There is a structure, too, of course. Jackson didn’t spend four years editing Get Back for it to culminate in some slapdash mess of funny bits (something producer Glyn Johns has since said is essentially what Lindsay-Hogg captured). Each episode – which plays out over two hours – covers successive days of the fruitful month in which the boys would spend writing, honing, recording and editing. From the day they enter Twickenham Studios, through to moving to Apple’s in London, as well as the entire performance on top of 3 Savile Row – a now legendary moment in the history of music, standing proudly beside Woodstock, or Live-Aid.
It’s incredibly intimate, and more than once feels like a perverse course of voyeurism into a band known for their intense bond and guarded relationships with eachother. But it’s worth it just to see the creation of an album like Let It Be. When you see Paul demo-ing his new track for the first time – while everyone else is seemingly distracted by something else around him – playing the opening chords to the title track, you’re reminded that such ballads weren’t always around. You’re watching the creation of ‘Get Back’, or John and Paul getting the harmonies right for ‘Two of Us’. History in the making.
And yet this doesn’t really give anything away because there is a world to explore in Get Back, perfectly stitched together with the delicacy of a surgeon by Peter Jackson – who you know is the biggest Get Back fan of all. Every magical moment, every accidental discovery, every take and every obstacle are tackled with genuine adoration for the band. The jokes are rampant, the laughs constant and the smile-twitching camaraderie is off the charts.
You fall in love with each and every one who helped bring Let It Be to life, from the legendary George Martin to producer Mal Evans (seen happily playing the anvil in ‘Maxwell’s Silver Hammer’ during early takes), or Billy Preston – the pianist of Let It Be whom the Beatles met in Hamburg backing Little Richard years earlier. You love every person who graces the camera lens.

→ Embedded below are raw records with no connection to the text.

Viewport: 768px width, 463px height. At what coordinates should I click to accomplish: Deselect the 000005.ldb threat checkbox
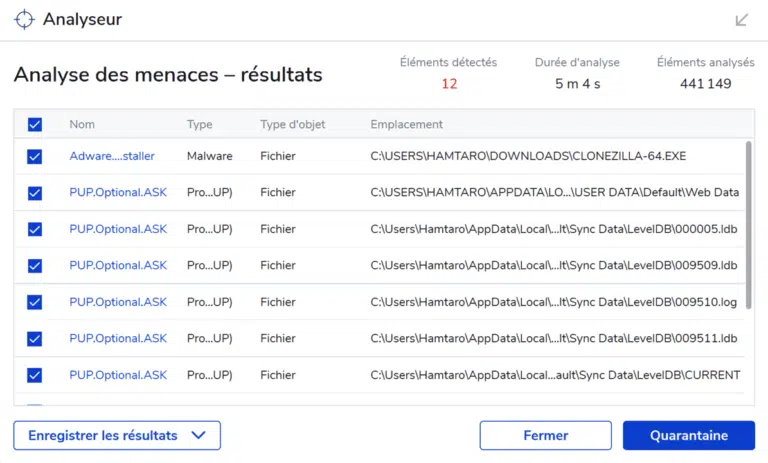click(x=35, y=229)
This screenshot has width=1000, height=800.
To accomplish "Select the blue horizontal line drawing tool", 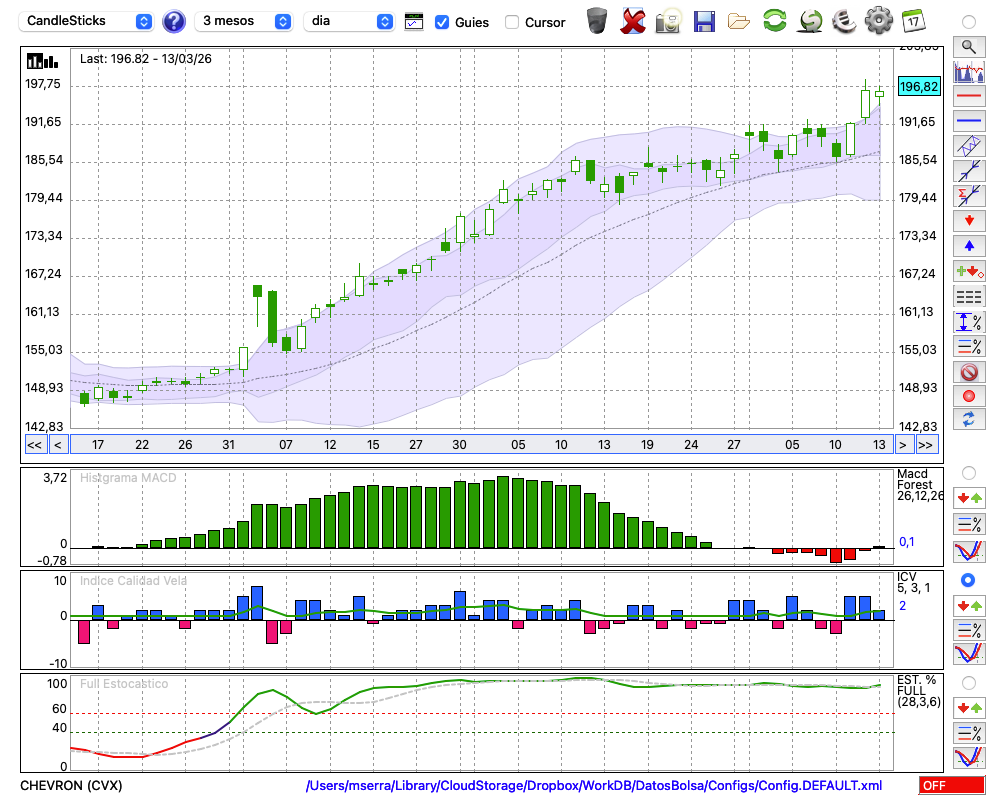I will pos(968,121).
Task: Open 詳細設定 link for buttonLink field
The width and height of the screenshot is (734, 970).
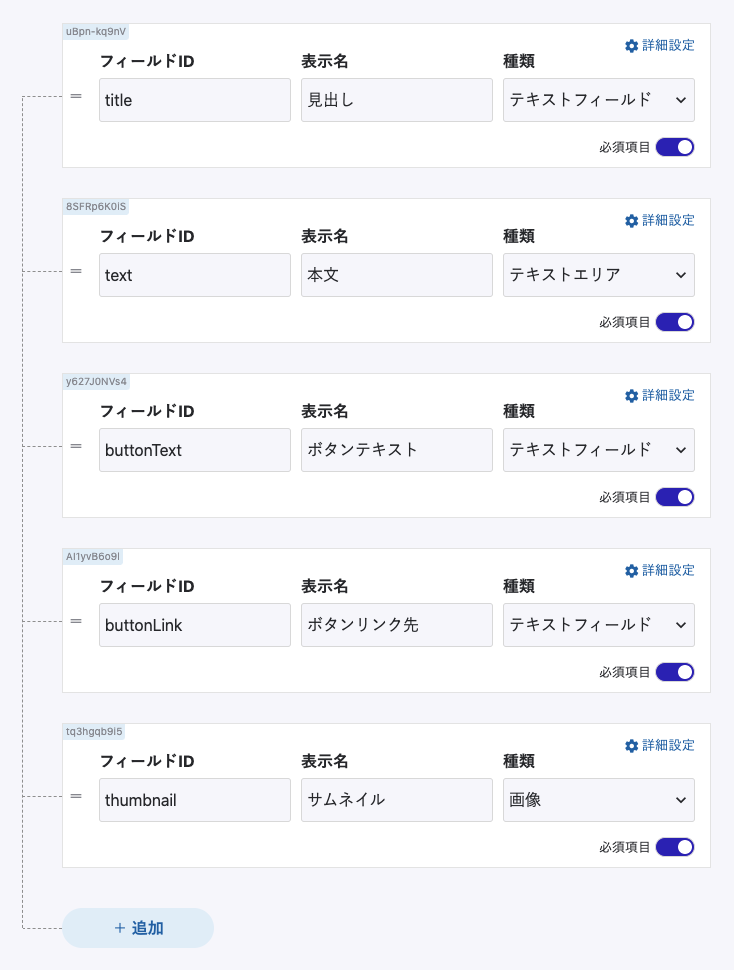Action: click(659, 571)
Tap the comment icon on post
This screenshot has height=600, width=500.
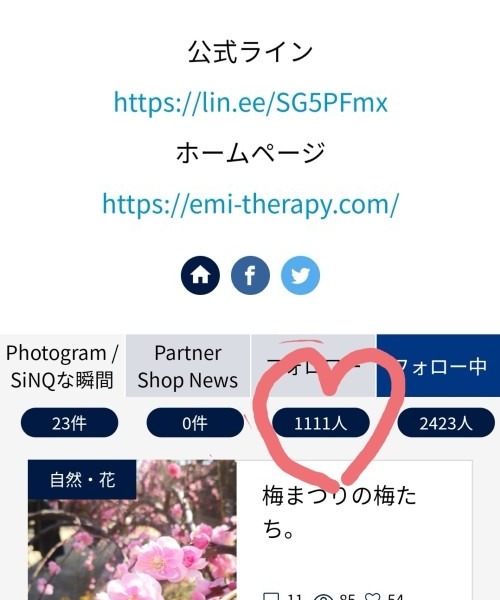(271, 597)
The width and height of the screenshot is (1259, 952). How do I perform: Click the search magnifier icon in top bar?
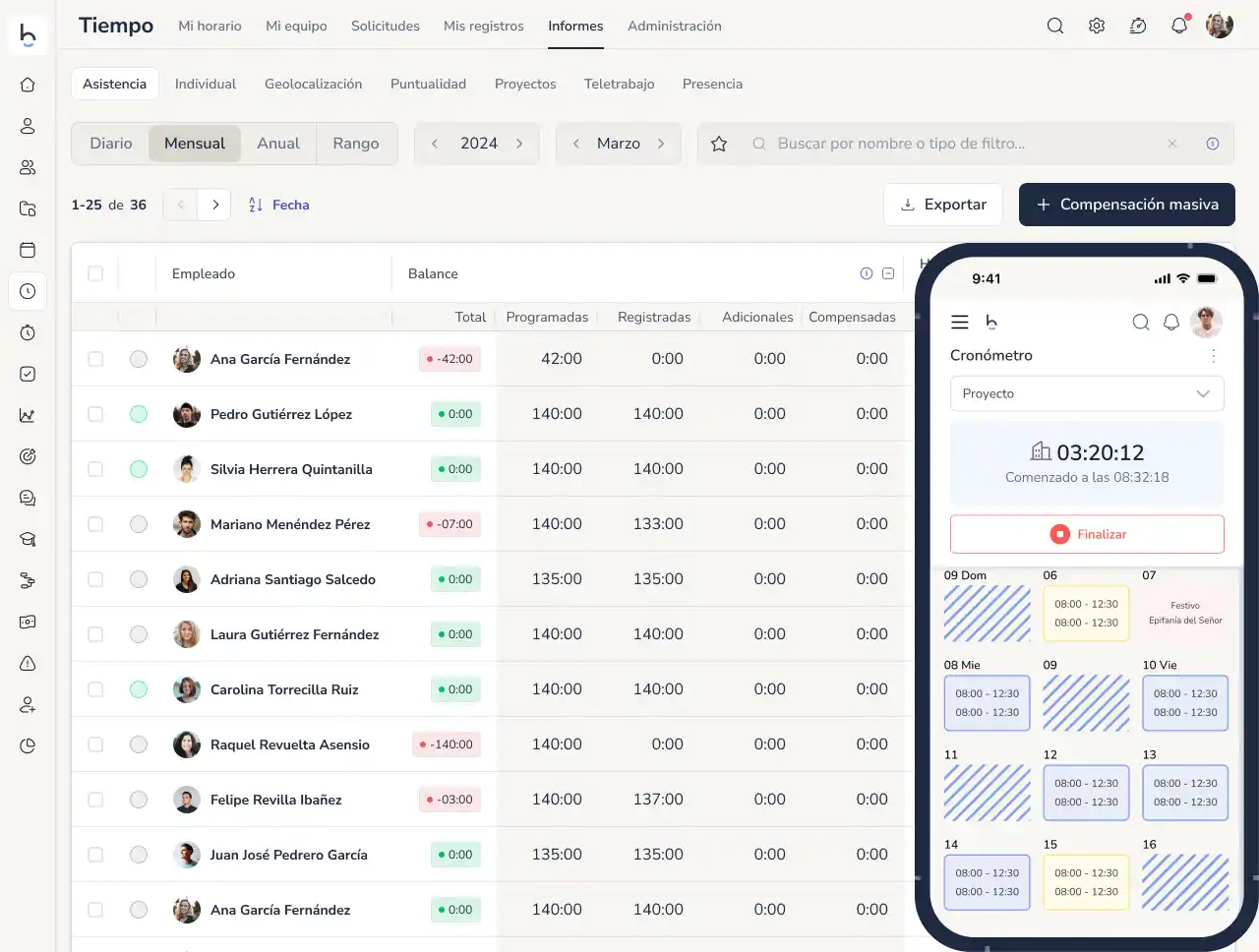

So, should you watch The Beatles: Get Back? Yes, you should. It’s long – there’s only so many times you can watch the recording of ‘Don’t Let Me Down’, admittedly – but I do think its worthy of its length. It’s not censored (Disney allowed the footage’s profanity which is pretty incredible, given their fierce protection of a family-friendly climate), but it’s not nasty. It’s the complete opposite. It just bares all, as it should.
Does it also mean you should throw away your copy of 1970’s original Let It Be, though? Well, no, because though Jackson’s creation is more faithful to history, it did also focus on dispelling the myths that Lindsay-Hogg wove. Ultimately, the truth is somewhere between both productions, and thus both merit a watch. As Peter Jackson said, ‘it [Let It Be] is still a film that has a reason to exist, and our [series] will be a supplement to it’. Get Back, however, is without a doubt the closest we will ever get to the authentic thing, with McCartney and Starr themselves finding it a refreshing jog to their memories.
So, there you are. Despite all the hype and the anxiety, the countless articles, reviews and thought pieces – the debate on the impact of Yoko Ono raging in full force again – it’s definitely worth a watch, regardless of how much you pray at the altar of Lennon & co. You don’t need to be a Beatles fan to enjoy Get Back. You just need to accept you’ll be one when you do.